* _WORK TO COMPLETE_: Look through the data below for the line with "Choose Strongly Disagree" and the line with "The height and", then transcribe exactly from the first through the second, leaving out all pictures.

* _INPUT_:
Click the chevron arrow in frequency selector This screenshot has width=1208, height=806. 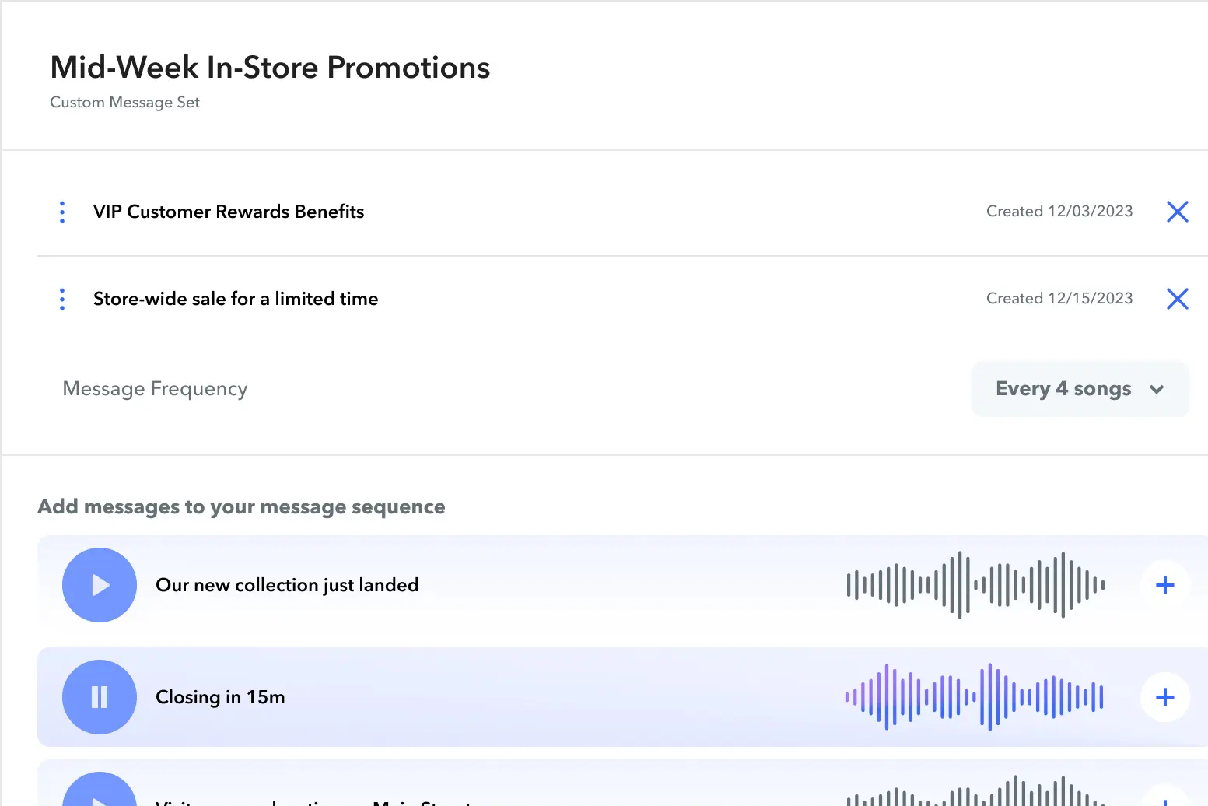[1157, 390]
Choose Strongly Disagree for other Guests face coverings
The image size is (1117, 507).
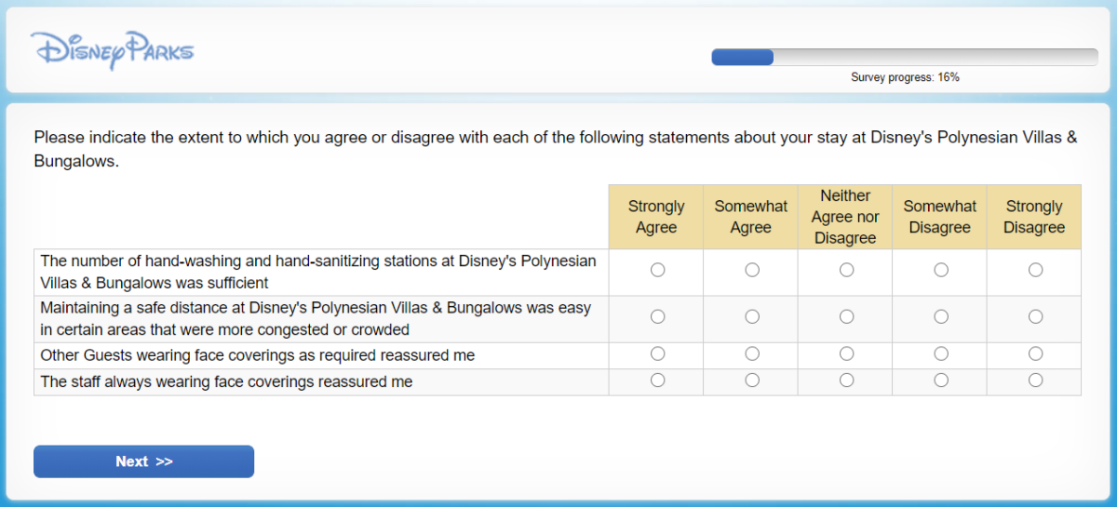pos(1035,354)
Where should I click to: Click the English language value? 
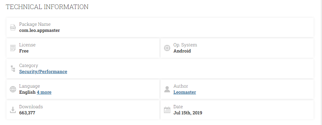point(27,92)
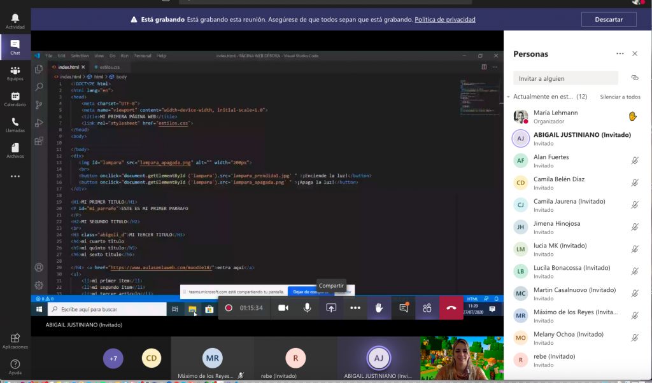
Task: Mute participant Camila Belén Díaz
Action: click(634, 182)
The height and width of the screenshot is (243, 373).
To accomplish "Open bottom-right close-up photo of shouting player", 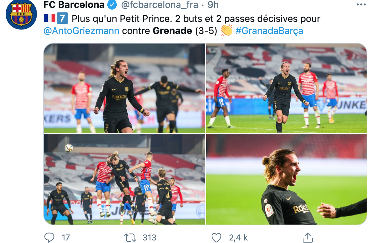I will point(286,179).
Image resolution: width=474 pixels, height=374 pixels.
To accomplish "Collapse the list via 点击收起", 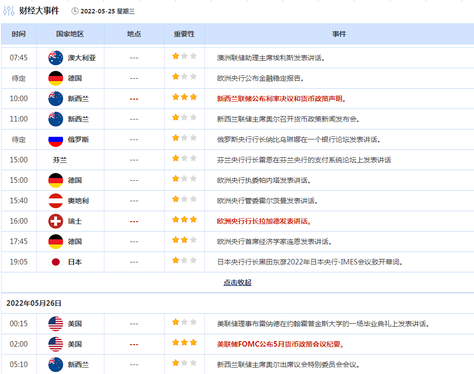I will click(x=237, y=282).
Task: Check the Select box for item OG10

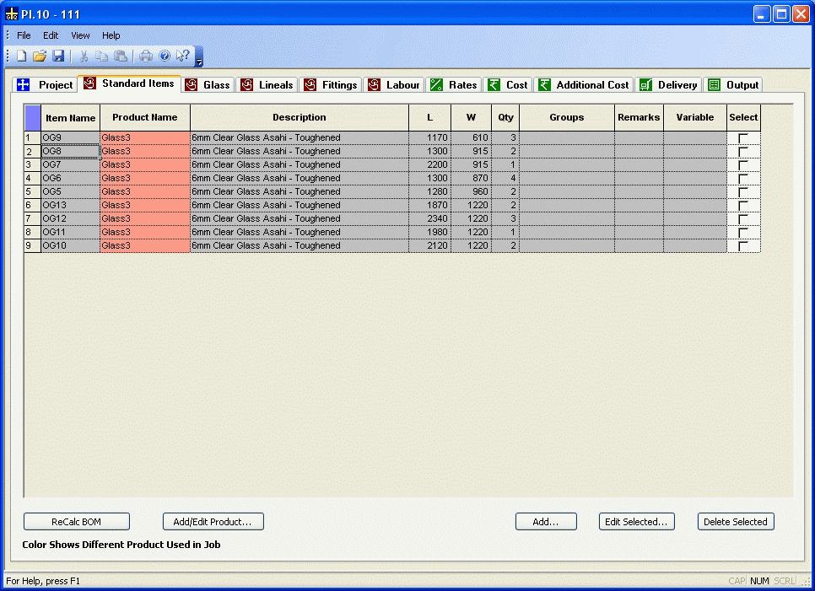Action: point(743,246)
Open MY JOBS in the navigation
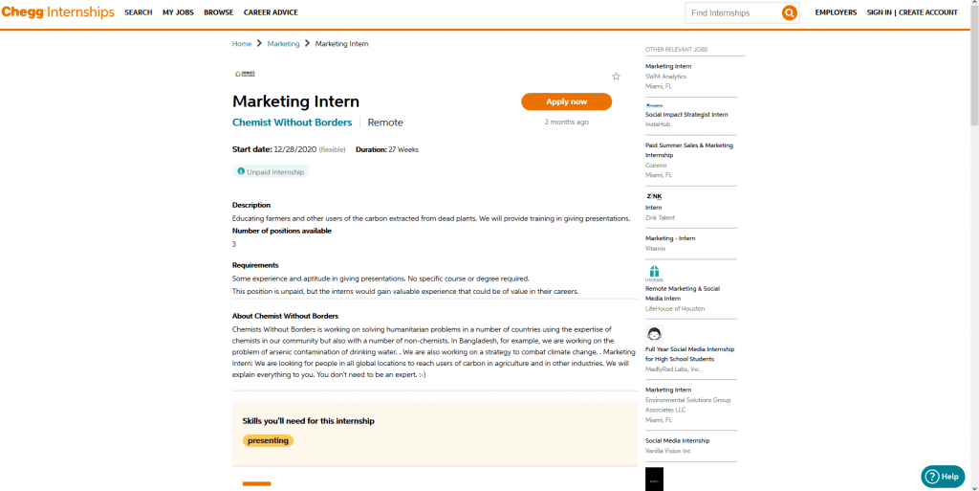Viewport: 979px width, 491px height. point(178,12)
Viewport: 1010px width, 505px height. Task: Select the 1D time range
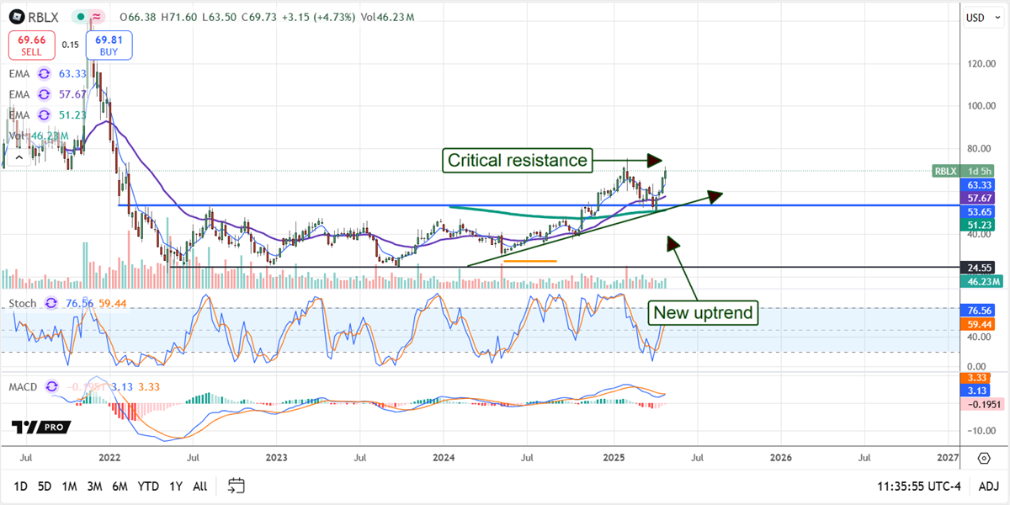click(21, 486)
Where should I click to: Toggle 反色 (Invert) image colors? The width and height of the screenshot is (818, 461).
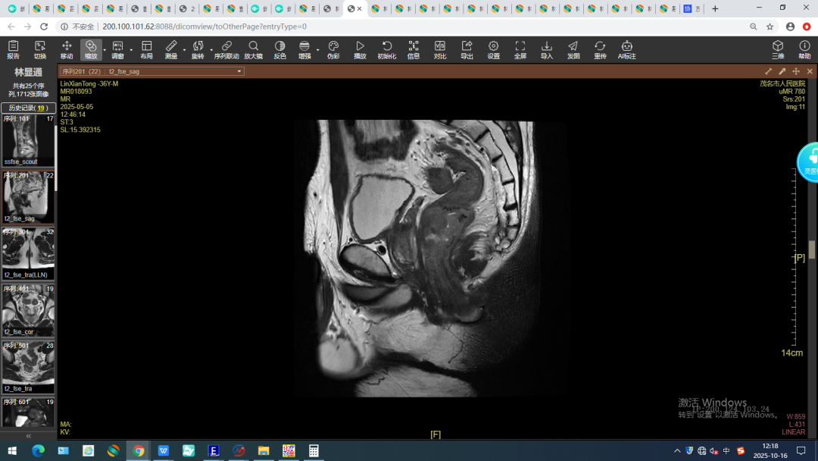tap(279, 49)
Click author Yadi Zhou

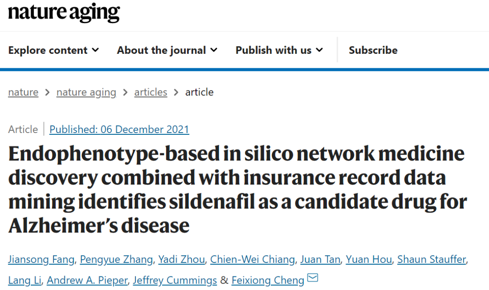[182, 259]
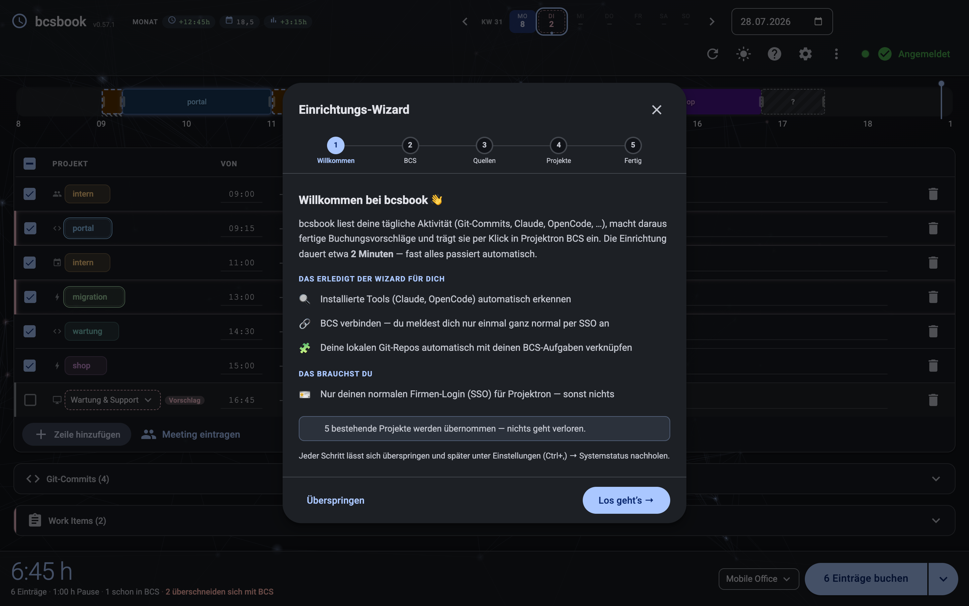
Task: Open help via the question mark icon
Action: (x=774, y=54)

* _SOLUTION BELOW_:
Choose Strongly Disagree for other Guests face coverings
The image size is (1117, 507).
pos(1035,354)
Where should I click to: Click the English language value? 
point(27,92)
Task: Mute participant Camila Belén Díaz
Action: click(634, 182)
The height and width of the screenshot is (243, 373).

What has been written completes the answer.